Again, some theories give special prominence to individuals' "intuitions" about what is the right thing to do in given specific sets of circumstances, or more generally in recurrent ones. And, indeed, some current work by psychologists on the psychological basis of human morality, and its grounding in evolution, starts from the assumption that morality is nothing but a specific, widely shared, set of such intuitions about right and wrong. And some philosophers, too, in what they call experimental philosophy do surveys of ordinary people to see how they report their intuitions about various "scenarios," drawing conclusions from the often surprising results about the contents and structural features of the "ordinary morality" of perceived right and wrong actions. And there are many other types of theory too: "divine command" theories, and one based on so-called natural law, for example. One striking common point, though, for all these theories is their principal focus on the question of right versus wrong action (not, as for the ancients, good versus bad character). Contemporary theories concern, and offer different proposals about, which actions in given circumstances are right, and which wrong, and what the ultimate basis is for deciding that question. In general, then, one can say that contemporary ethical theory (i.e., what is called "normative" ethics) concerns centrally and primarily right versus wrong actions, and how to explain and, perhaps, justify assigning this or that action to one or the other of those classifications. Ancient moral philosophy, by contrast, as I have said, starts from and focuses on goodness and badness of character: rightness and wrongness of action comes into ancient ethical theories, to the extent it does at all, as the expression, respectively, of good and bad character.

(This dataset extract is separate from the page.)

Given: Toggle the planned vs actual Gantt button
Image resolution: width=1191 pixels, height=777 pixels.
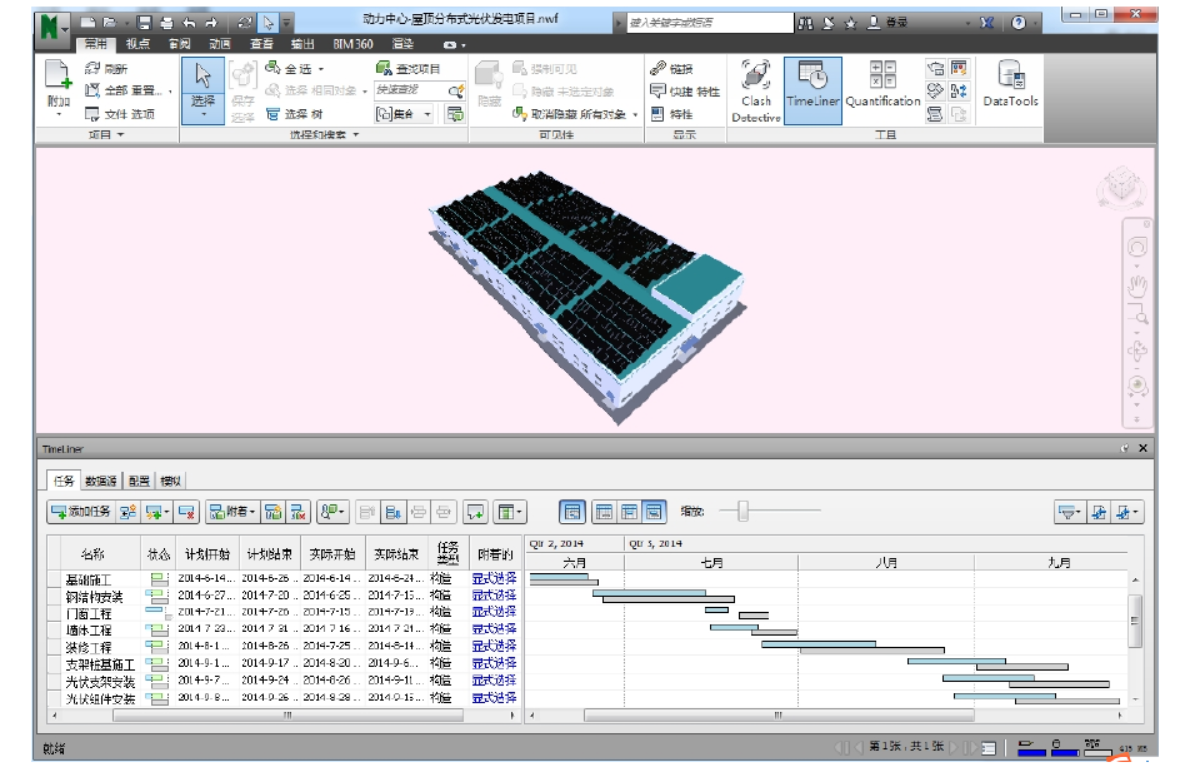Looking at the screenshot, I should click(x=654, y=512).
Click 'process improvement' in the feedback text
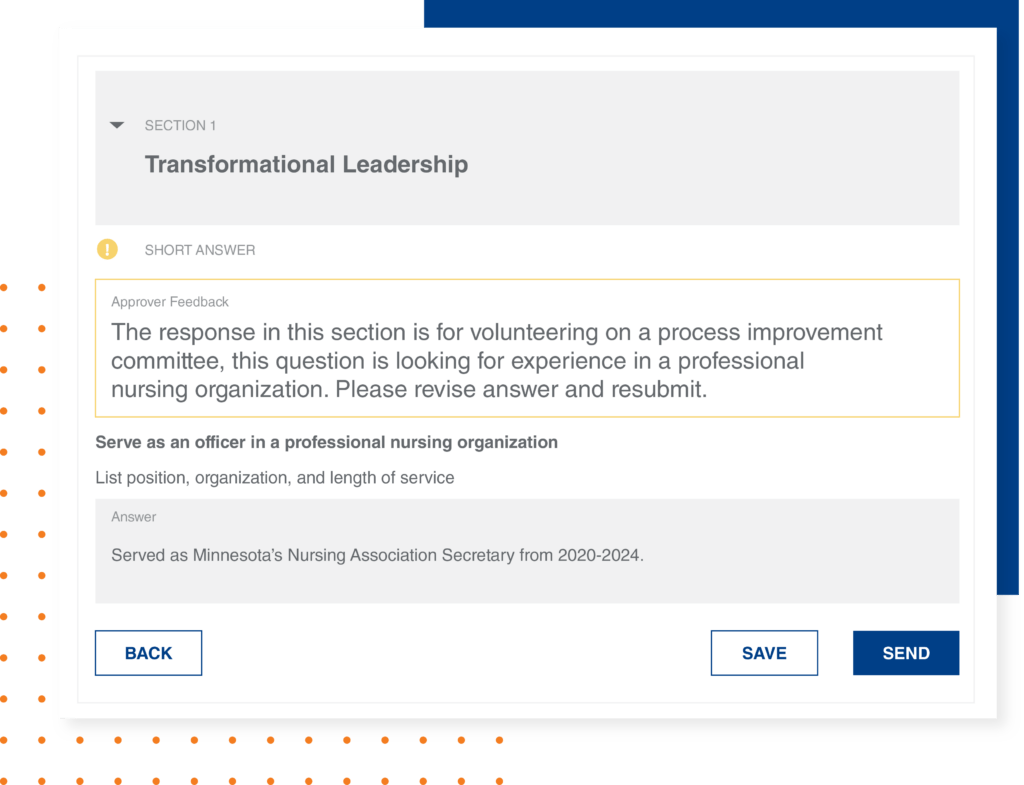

Nonetheless, as noted above, despite these differences between modern and ancient philosophy, and leaving aside the vast array of differing approaches to ethical questions in contemporary moral theory, as just summarized, ethics is and has always been one principal component of philosophy. That fact establishes the difference that I claimed above between philosophy as a subject of study and any of the other specializations offered in universities as undergraduate majors and for graduate training. Whether one is trying to arrive at a satisfactory result concerning the bases for deciding right and wrong, or thinking and learning about good human character, as grounded in judgments concerning what is valuable in life, moral philosophy deals with questions about how one (how anyone) ought to live. Since everyone has a life to live, this subject professes to concern everyone, and not in some incidental way, or in some way that can be left to others (to experts) to see to. Other subjects may and indeed do have much to teach that can have practical value, beyond whatever may be intrinsically interesting about the questions they take up and the ways in which they pursue them. But moral theory takes as its subject something that concerns everyone directly. (At least, it does so if it can return the investment of time and energy required.) Moral philosophy, and so philosophy taken altogether, does propose itself as having a different intellectual standing, in this respect, from other subjects of study. It is inherently a practical subject, at least in part, one that engages directly with universally applicable questions of how to live and what to do — whereas, it seems, none of the others has such a status of mandatory universal personal concern.

Only in antiquity, however, did philosophy realize to the fullest extent all that moral philosophy's combination of theory and practice might involve. Nowadays, normative ethical theories, or normative political theories, attempt to tell us what we should do or not do, personally or politically, where questions of what we owe to one another simply by living in the world together arise (i.e., questions of moral right and wrong) — but only there. So contemporary philosophical argument, analysis, and theory, of a highly intellectual and to some extent abstract kind, offers itself as guiding us to correct practical decisions and actions, telling us about certain actions or policies as right or wrong, and on that basis as to be done or enacted, or not.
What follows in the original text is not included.